In September of 2013, the non-hazardous materials recovered in August of 2012 (barrel remnants, concrete, and incinerated materials) which had been stored at Durocher Marine in Cheboygan, Michigan, were then transported by truck for disposal to the Veolia Environmental facility located in Menomonee Falls, Wisconsin. Meanwhile, the six over-pack barrels containing the explosives which had been placed back in the water for wet storage last summer, was also retrieved from the lakebed. The contents of these over-packs were transferred into lined salvage barrels which included the ejector cups and all water contained within the barrel. The barge then returned to the Duluth Timber Company dock, which had been established as a secure staging area for transferring the barrels from the barge to a waiting transport truck. Lastly, the barrels were loaded on to a truck for transport to the Veolia Environmental disposal facility located in Sauget, Illinois.
The NALEMP Committee is now reviewing the drafts of the Human Health Risk Assessment (HHRA) and Screening Level Ecological Risk Assessment (SLERA), along with the draft Feasibility Study (FS) prepared by EMR. Once the various Investigation Reports (formerly Remedial Investigations) are finalized, the Final Results & Summary Report (formerly Record of Decision) will be prepared, with plans to be finalized in August of 2014. Concerns about the future degradation of remaining barrels, the need for testing a greater number of barrels, and safety will be addressed. Additionally, the NALEMP Committee and Red Cliff Tribe remains committed to continuing with the Barrel Recovery project as necessary and intend to continue to focus on protection of the sacred waters of Lake Superior.

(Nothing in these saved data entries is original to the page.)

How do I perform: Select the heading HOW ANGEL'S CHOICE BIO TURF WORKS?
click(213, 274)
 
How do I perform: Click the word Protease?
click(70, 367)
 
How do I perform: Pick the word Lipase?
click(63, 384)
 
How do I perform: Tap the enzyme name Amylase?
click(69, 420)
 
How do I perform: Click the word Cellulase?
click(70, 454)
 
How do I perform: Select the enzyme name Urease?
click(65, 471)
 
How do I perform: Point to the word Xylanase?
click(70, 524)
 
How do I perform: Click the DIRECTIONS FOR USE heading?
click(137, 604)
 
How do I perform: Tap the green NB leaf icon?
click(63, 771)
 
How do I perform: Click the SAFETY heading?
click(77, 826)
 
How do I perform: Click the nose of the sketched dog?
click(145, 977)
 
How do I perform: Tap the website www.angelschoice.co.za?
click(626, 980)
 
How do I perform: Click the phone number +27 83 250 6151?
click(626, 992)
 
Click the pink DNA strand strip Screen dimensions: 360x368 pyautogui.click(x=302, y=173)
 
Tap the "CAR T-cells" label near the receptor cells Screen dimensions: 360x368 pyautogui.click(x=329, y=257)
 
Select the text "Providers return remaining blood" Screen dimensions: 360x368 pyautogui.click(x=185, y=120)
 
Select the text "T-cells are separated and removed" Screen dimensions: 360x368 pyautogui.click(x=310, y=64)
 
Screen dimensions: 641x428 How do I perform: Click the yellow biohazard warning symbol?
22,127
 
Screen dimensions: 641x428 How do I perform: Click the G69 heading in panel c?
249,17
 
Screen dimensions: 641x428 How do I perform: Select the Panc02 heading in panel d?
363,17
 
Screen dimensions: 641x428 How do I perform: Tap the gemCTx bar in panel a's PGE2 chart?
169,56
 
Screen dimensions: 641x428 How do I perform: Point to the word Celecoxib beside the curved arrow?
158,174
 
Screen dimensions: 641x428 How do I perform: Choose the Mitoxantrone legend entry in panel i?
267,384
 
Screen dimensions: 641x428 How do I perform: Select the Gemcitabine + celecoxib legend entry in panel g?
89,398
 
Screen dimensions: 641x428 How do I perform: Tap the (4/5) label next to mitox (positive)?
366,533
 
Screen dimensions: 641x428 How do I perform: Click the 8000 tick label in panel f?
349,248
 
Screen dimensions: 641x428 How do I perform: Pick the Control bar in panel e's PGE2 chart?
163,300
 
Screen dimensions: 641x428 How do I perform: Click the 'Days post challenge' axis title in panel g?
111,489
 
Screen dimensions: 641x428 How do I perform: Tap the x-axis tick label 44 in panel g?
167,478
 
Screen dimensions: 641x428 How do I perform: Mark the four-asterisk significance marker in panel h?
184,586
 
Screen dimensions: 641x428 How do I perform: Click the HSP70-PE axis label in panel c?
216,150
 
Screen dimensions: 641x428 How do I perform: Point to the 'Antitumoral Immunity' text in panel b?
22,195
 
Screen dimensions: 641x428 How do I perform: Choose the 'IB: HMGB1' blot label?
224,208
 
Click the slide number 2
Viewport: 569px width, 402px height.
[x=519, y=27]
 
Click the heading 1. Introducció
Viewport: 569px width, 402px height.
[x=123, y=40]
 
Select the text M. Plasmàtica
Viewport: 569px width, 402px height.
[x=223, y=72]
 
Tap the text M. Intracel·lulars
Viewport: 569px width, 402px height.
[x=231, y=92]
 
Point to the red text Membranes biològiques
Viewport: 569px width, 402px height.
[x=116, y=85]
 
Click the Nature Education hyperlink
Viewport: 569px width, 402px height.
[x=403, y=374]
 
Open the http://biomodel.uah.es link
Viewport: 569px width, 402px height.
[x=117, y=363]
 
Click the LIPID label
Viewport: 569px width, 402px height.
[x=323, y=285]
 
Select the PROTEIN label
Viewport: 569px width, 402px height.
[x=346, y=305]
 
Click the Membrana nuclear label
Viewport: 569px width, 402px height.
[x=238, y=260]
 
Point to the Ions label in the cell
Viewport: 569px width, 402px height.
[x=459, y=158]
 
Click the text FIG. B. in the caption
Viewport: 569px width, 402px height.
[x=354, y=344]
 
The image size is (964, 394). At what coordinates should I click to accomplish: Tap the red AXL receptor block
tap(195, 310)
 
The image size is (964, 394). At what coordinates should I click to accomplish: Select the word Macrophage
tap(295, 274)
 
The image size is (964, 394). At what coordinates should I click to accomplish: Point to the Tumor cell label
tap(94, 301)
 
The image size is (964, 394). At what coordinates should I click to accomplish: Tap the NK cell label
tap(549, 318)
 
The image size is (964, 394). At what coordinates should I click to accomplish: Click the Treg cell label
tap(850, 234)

Lake Superior Barrels Project in the News

This blog post is in response to recent stories in the media regarding the Lake Superior Barrels Project and regulatory compliance. Red Cliff would like to assure the public that regulatory compliance is a major component of this project. The project involves multiple agencies and regulatory requirements and compliance efforts are ongoing. Federal and State agencies have been privy to this project for several years and consultation with regulatory agencies such as the Minnesota Pollution Control Agency, the Wisconsin Department of Natural Resources, and the Environmental Protection Agency began in 2010. Red Cliff has and will continue to ensure that the Lake Superior Barrels project is in compliance with all applicable regulations.

As always, Red Cliff would like to thank the public for their interest and support. Red Cliff is dedicated to ensuring that the beauty of Lake Superior and the quality of the water and fish are maintained for the future generations of all those who make this place our home.